*** Opening of Exercise material ***

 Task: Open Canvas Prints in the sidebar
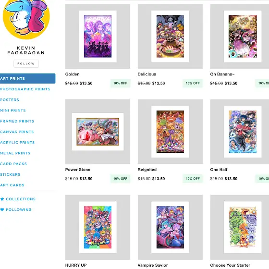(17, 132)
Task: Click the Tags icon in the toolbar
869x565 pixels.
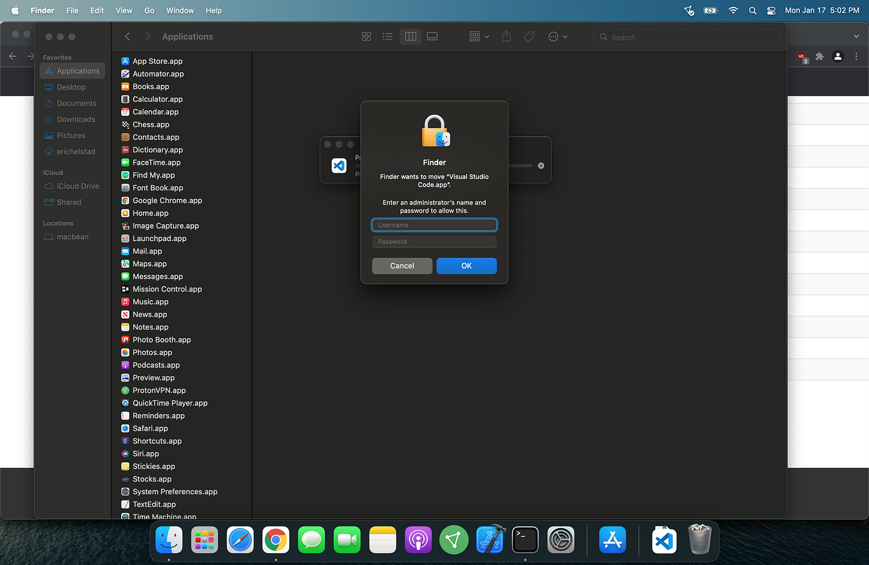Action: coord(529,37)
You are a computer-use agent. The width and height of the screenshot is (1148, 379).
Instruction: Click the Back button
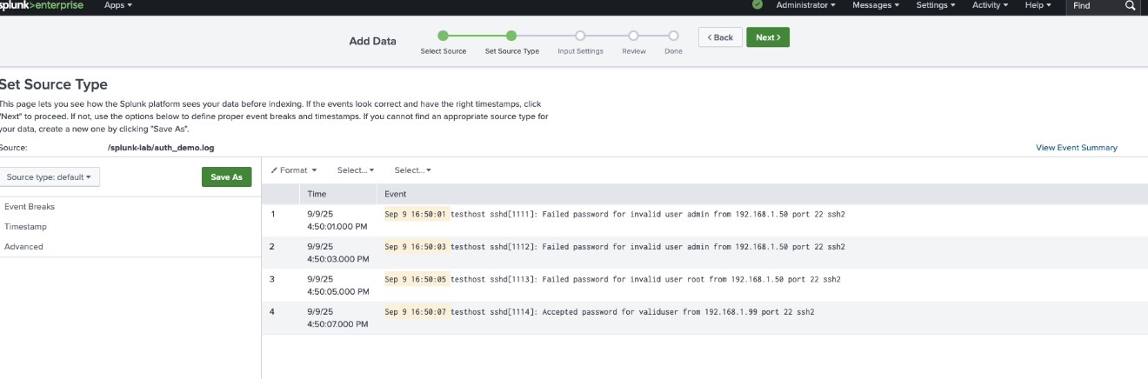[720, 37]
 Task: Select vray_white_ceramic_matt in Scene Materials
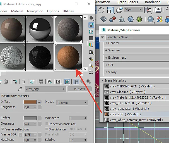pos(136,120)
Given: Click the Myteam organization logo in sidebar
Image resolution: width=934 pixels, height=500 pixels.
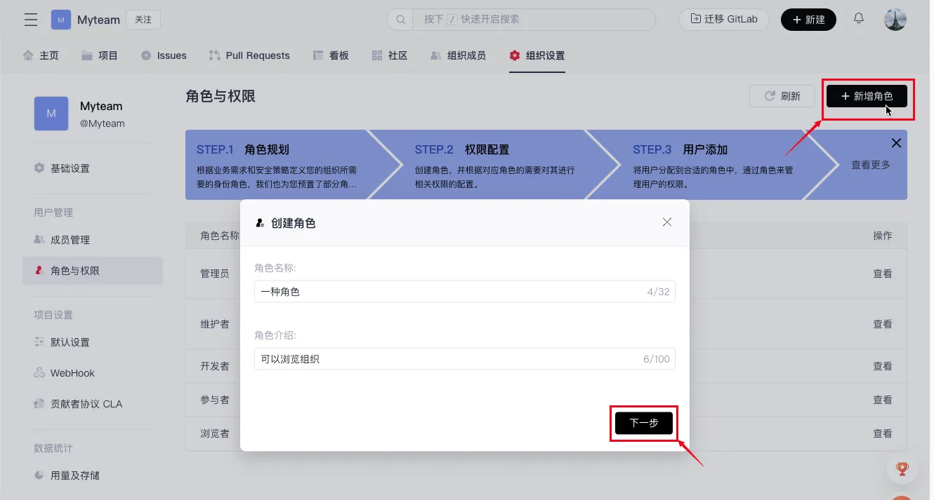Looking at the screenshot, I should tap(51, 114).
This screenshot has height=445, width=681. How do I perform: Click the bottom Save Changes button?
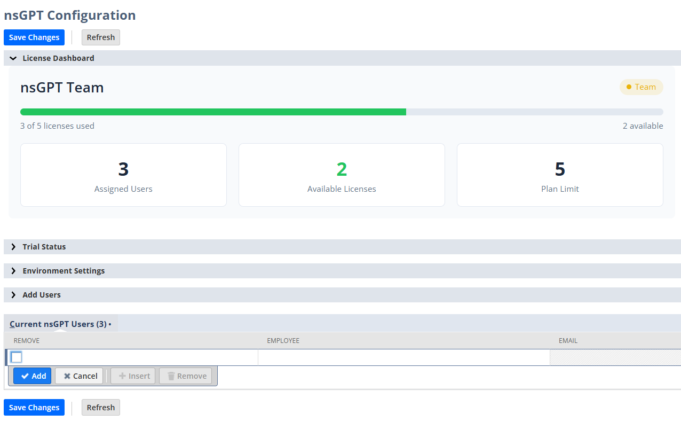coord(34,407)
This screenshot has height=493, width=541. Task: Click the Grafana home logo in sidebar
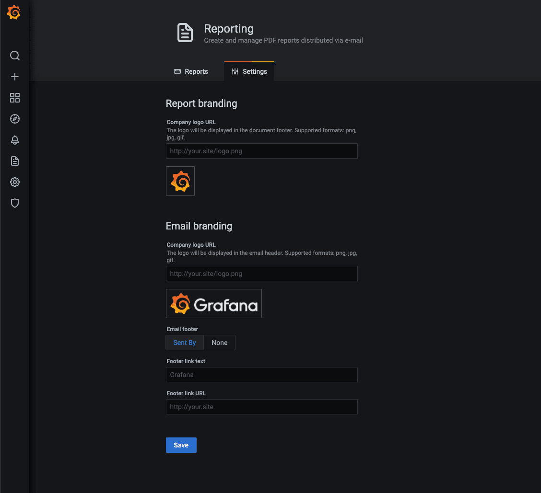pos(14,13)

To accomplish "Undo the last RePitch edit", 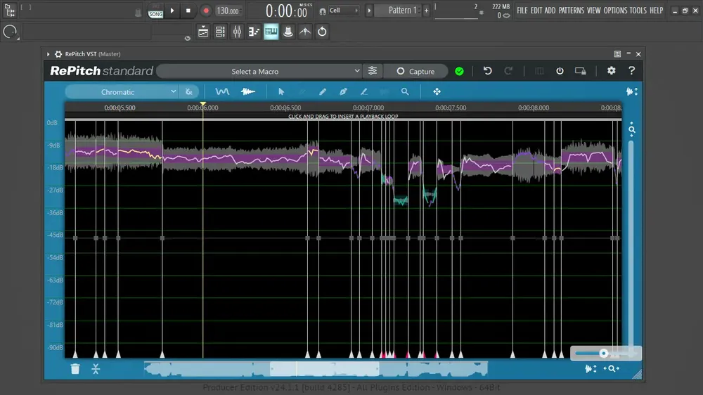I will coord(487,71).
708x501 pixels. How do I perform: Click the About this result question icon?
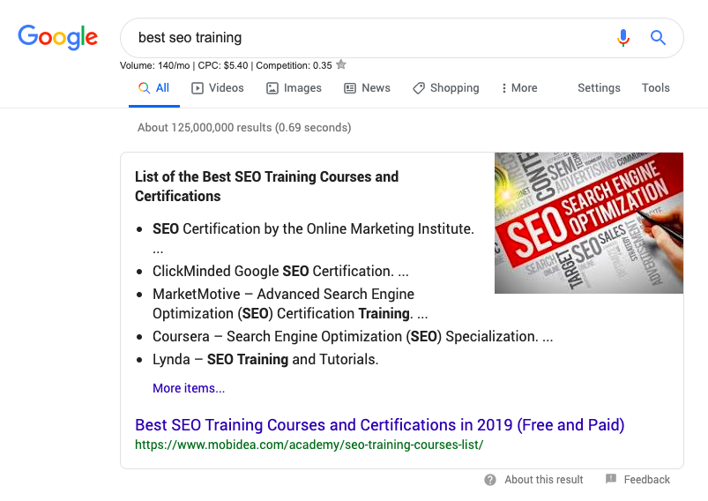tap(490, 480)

*** Close of Exercise material ***

What you are asked to do = Because the copy must hold no pictures, return only the lines that run from the line containing "708x501 pixels. How" to the end of the data above, each exactly as it stands.

Response to the task =
708x501 pixels. How do I perform: Click the About this result question icon?
tap(490, 480)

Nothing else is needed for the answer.